— start of Passage given —
That’s exactly how Julie Zhuo felt when she became a rookie manager at the age of 25. She stared at a long list of logistics–from hiring to firing, from meeting to messaging, from planning to pitching–and faced a thousand questions and uncertainties. How was she supposed to spin teamwork into value? How could she be a good steward of her reports’ careers? What was the secret to leading with confidence in new and unexpected situations?

Now, having managed dozens of teams spanning tens to hundreds of people, Julie knows the most important lesson of all: great managers are made, not born. If you care enough to be reading this, then you care enough to be a great manager.”

Insights:

Product Management and People Management

Julie comes from a design background and talks about the commonalities between the design profession and people management. From her perspective, good design emerges from a deep understanding of users and their needs in order to create the best possible product for the users. Similarly, good managers deeply understand the people on their team and use that knowledge to empower their team members to be successful.

I think this also applies to Product Management. In his book Inspired, Marty Cagan defines product management as the ability to

Combine technology and design to solve real customer problems in a way that meets the needs of the business.

In order to be successful, Product Managers also have to deeply understand users and their needs. Product Managers typically balance both qualitative and quantitative data sources to try to understand how their users behave and why in order to improve the product. Instead of iterating on the product, people managers improve the people and processes of their team in an attempt to improve efficiency and performance. People managers observe their teammates and conduct interviews, typically in the form of 1:1s, in order to better understand each team member’s motivations and behaviors. While people managers may not have the ability to run large scale A/B tests or analyze detailed datasets, tools like OKRs can be leveraged to quantify the output of the team over time and benchmark performance against a set of goals.

Another interesting similarity is the focus on outcomes as a success metric. Product Managers are judged based on their ability to empower a cross-functional team of engineers and designers to improve the product to meet business objectives. In strong product teams, the focus is not on the number of features shipped, but the impact on the business. People managers also are judged not by their individual performance, but by their team’s ability to constantly achieve great outcomes. Both roles center around the belief that a team of people can achieve more than a single person working by themselves. This is especially true as the team size grows and the person in the PM or manager role has an influence on a larger portion of the organization.

What Makes a Good Team?

Julie reference’s Dr. Hackman’s research on the five conditions that increase the team’s odds of success.

  • Having a real team (one with clear boundaries and stable membership)
  • A compelling direction
  • An enabling structure
  • A supportive organizational context
  • Expert coaching

I thought it was interesting to compare this to Google’s Project Aristotle research. Google identified five factors that make an effective team.

  • Psychological safety
  • Dependability
  • Structure and clarity
  • Meaning
  • Impact

There’s significant overlap between the two sets of findings. Both discuss the importance of structure and clear responsibilities. This can be difficult in smaller organizations with more of a flat hierarchy where people fulfill different roles. It’s not only difficult to determine who’s responsible for executing different tasks, but also who has the authority to assign tasks and delegate work. It’s clear from these studies that effort should be taken to better define the roles and responsibilities of each team member and regularly review them as the team grows in size.
— end of Passage given —
— start of Supplied entries —
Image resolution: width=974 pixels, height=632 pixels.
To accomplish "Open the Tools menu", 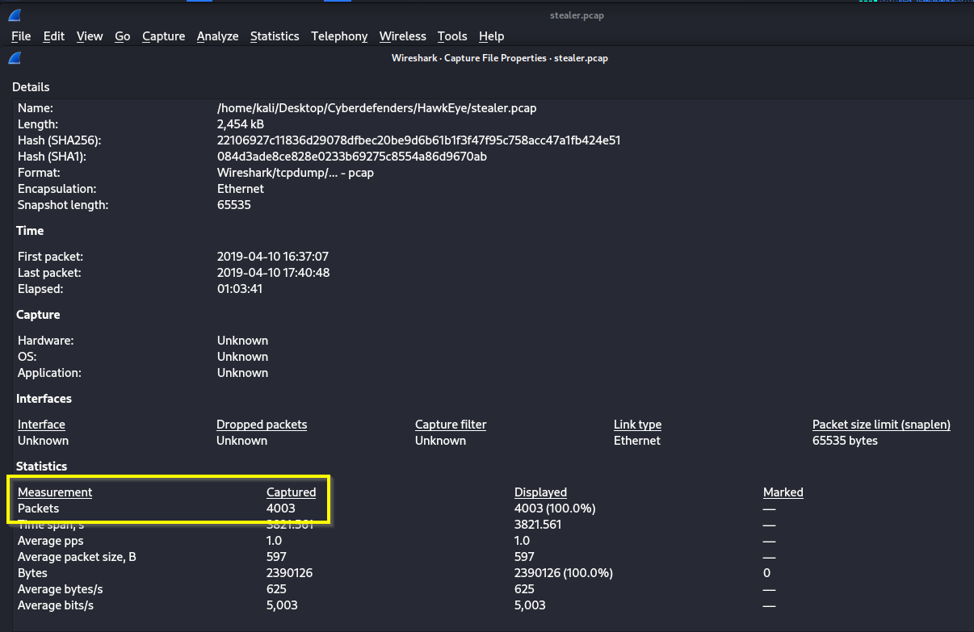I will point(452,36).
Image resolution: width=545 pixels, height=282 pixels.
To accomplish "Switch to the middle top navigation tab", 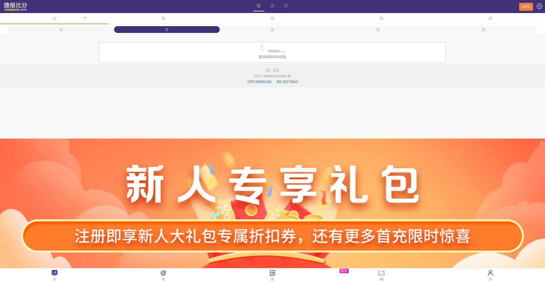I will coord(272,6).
— end of Supplied entries —
— start of Supplied entries —
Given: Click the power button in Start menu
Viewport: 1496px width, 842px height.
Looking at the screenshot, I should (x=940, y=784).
— end of Supplied entries —
— start of Supplied entries —
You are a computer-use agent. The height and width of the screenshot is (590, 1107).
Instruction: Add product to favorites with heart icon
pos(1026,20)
— end of Supplied entries —
Rewrite the passage on managers and teams, starting with "There’s significant overlap" and going on through "grows in size.", replacing "flat hierarchy" with "loose hierarchy".

Output for this exercise
There’s significant overlap between the two sets of findings. Both discuss the importance of structure and clear responsibilities. This can be difficult in smaller organizations with more of a loose hierarchy where people fulfill different roles. It’s not only difficult to determine who’s responsible for executing different tasks, but also who has the authority to assign tasks and delegate work. It’s clear from these studies that effort should be taken to better define the roles and responsibilities of each team member and regularly review them as the team grows in size.